Problem to solve:
Rewrite the material beginning at the line that contains "Screen dimensions: 1008x1188" and stopping after the line that contains "point(79,563)". Keep all other text unchanged, but multiply every coordinate in the answers by 2, rounding to whole numbers with halves rounded up, and leave the pictures out.

Extracted material:
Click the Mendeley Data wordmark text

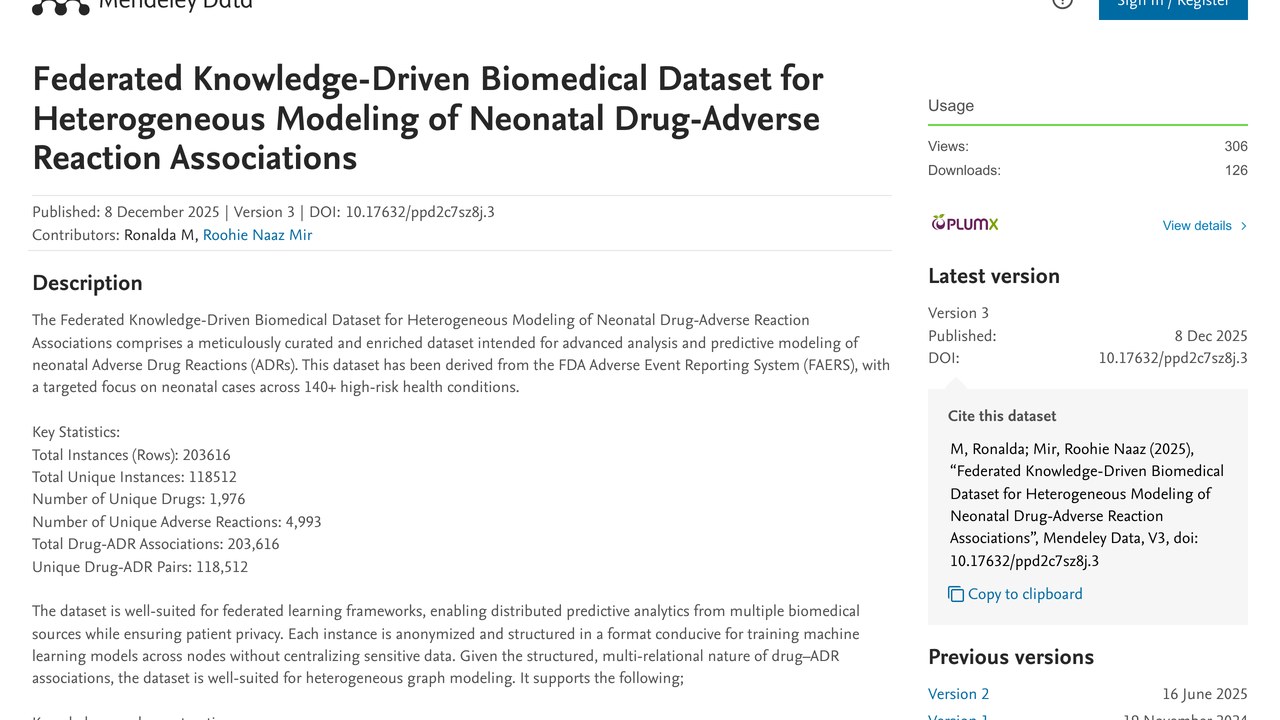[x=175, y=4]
...
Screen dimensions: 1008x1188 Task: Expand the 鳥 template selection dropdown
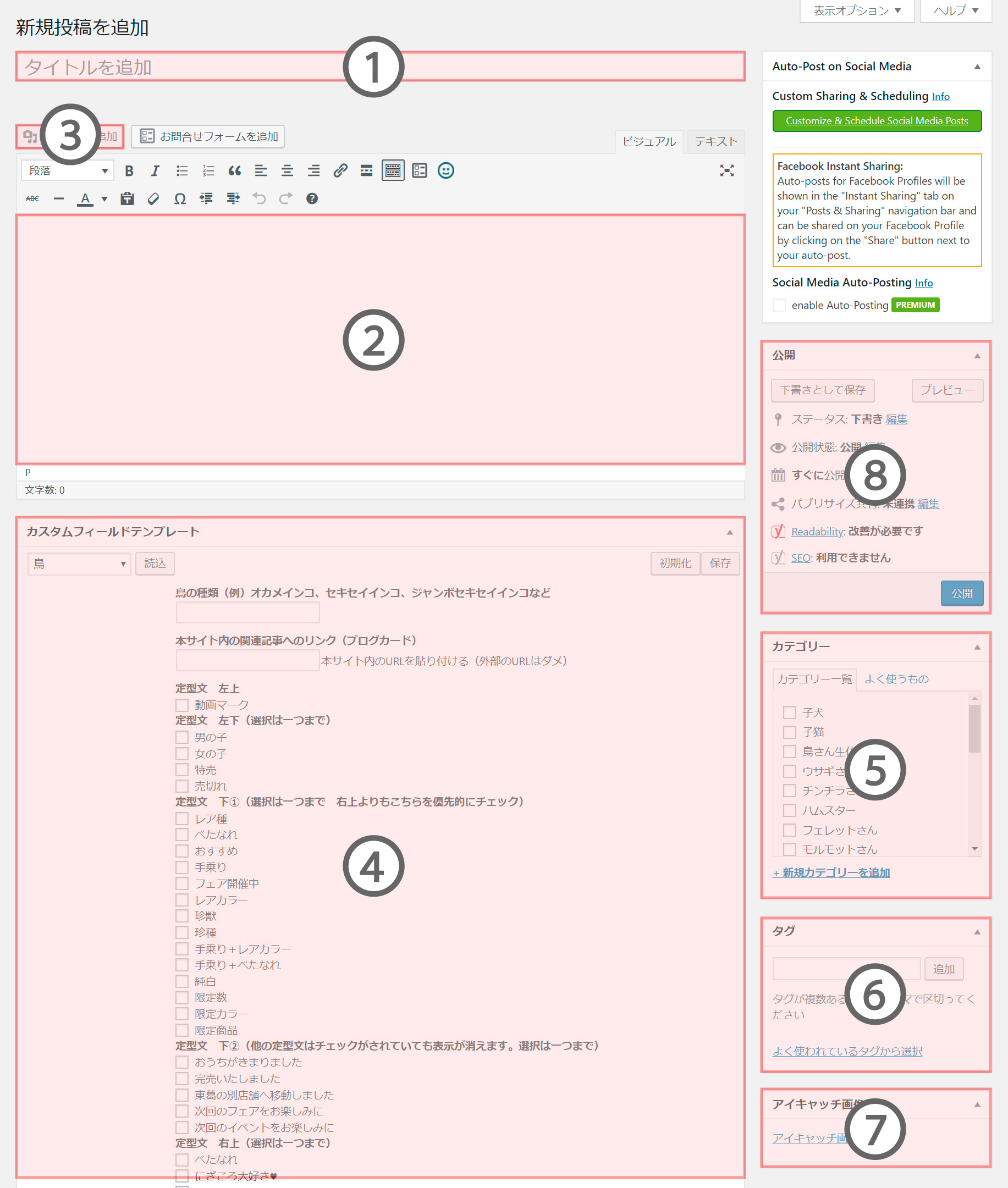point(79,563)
--
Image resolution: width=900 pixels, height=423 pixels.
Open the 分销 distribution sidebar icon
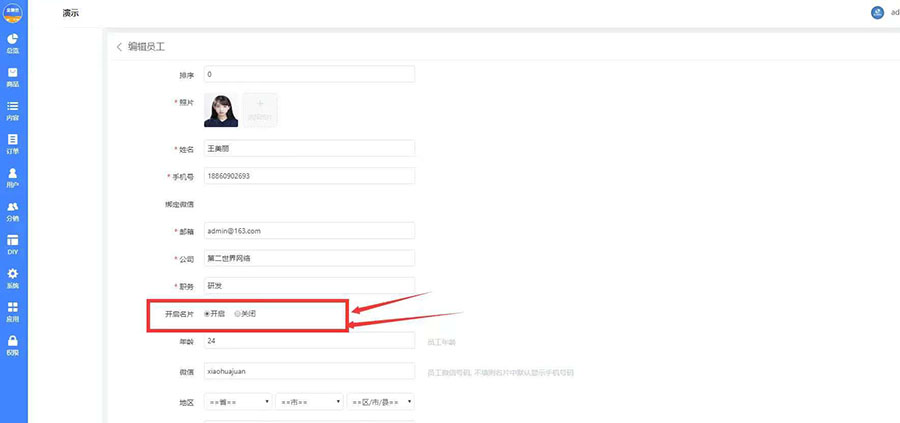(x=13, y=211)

Solution for this exercise:
Screen dimensions: 1008x1188 Task: Expand the 鳥 template selection dropdown
point(158,1126)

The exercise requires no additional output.